A Top-Down Approach Needs to Be Balanced with Consumer-Centric Thinking

Imagine having to watch an hour’s worth of commercials before a two-hour movie. Or being tapped on the shoulder before each page of a novel with an “exclusive offer.” It sounds ludicrous, but this is essentially the way we experience ad-supported content today. It’s no wonder ad blockers are proliferating.

This is because something strange happens to ad execs when we walk through the doors of our corporate offices: We somehow forget that, just before stepping over that threshold, we were a part of the population we’re trying to reach with ads. With this perspective mysteriously erased from our minds, we begin describing people as “users” that “consume” content in a “cross-screen” environment. When was the last time you thought to yourself, “I’m done watching short-form, snackable content on my mobile screen and now I’m going to watch long-form, premium content on my OTT device?”

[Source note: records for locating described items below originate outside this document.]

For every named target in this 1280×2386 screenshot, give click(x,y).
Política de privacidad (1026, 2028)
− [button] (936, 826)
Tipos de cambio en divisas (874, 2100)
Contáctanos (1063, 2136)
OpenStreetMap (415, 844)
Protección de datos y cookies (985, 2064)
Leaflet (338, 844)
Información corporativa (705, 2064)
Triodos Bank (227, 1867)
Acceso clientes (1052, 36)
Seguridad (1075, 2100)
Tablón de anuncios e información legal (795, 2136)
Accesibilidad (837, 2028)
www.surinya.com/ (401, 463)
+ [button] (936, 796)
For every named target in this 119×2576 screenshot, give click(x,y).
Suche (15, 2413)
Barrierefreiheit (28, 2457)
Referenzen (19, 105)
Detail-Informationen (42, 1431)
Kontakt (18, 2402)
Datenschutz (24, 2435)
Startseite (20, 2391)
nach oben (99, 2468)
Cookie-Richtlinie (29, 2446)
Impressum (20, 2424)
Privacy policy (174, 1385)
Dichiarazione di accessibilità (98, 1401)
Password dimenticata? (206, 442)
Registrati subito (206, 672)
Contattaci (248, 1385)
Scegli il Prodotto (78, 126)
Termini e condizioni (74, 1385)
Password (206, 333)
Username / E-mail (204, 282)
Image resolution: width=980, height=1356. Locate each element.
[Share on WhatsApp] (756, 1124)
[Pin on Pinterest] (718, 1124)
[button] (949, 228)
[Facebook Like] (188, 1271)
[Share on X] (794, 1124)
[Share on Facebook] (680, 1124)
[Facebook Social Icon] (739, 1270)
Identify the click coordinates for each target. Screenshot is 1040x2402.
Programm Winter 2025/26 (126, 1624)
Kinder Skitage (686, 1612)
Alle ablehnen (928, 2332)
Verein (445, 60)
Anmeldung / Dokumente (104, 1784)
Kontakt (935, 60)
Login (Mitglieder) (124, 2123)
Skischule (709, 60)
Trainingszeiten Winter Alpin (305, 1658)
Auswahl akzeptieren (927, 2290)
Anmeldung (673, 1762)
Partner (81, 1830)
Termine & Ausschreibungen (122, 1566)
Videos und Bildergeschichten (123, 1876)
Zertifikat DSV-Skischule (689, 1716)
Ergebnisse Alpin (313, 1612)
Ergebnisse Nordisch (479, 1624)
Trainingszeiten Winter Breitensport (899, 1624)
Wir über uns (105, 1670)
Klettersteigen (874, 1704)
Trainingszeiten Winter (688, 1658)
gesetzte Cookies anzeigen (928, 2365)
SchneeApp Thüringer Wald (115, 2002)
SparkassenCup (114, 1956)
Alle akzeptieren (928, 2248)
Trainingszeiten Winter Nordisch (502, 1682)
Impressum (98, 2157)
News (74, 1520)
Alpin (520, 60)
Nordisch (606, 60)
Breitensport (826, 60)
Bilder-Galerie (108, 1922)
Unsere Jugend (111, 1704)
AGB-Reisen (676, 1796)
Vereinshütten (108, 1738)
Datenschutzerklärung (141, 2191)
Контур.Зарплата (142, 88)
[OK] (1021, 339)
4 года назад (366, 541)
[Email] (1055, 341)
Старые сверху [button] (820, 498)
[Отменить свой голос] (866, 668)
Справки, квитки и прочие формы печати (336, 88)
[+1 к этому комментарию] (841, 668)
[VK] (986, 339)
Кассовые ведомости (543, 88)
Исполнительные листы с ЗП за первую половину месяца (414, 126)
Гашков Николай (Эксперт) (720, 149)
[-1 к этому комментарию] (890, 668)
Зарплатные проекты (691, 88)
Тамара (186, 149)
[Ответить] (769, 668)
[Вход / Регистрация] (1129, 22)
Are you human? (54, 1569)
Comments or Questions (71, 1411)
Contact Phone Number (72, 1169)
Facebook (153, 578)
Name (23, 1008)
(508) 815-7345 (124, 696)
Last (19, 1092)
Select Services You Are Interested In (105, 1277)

This collective amnesia can be cured by simply reminding ourselves that we, too, are the viewers. People don’t think in silos. They just want to watch their stuff where and when they want — and so do we. This is indicative of what I see as the major problem in our industry: We need to balance our top-down approach with consumer-centric, bottom-up thinking. As we begin to make this change, what should serve as our beacon is a sense of balance and empathy.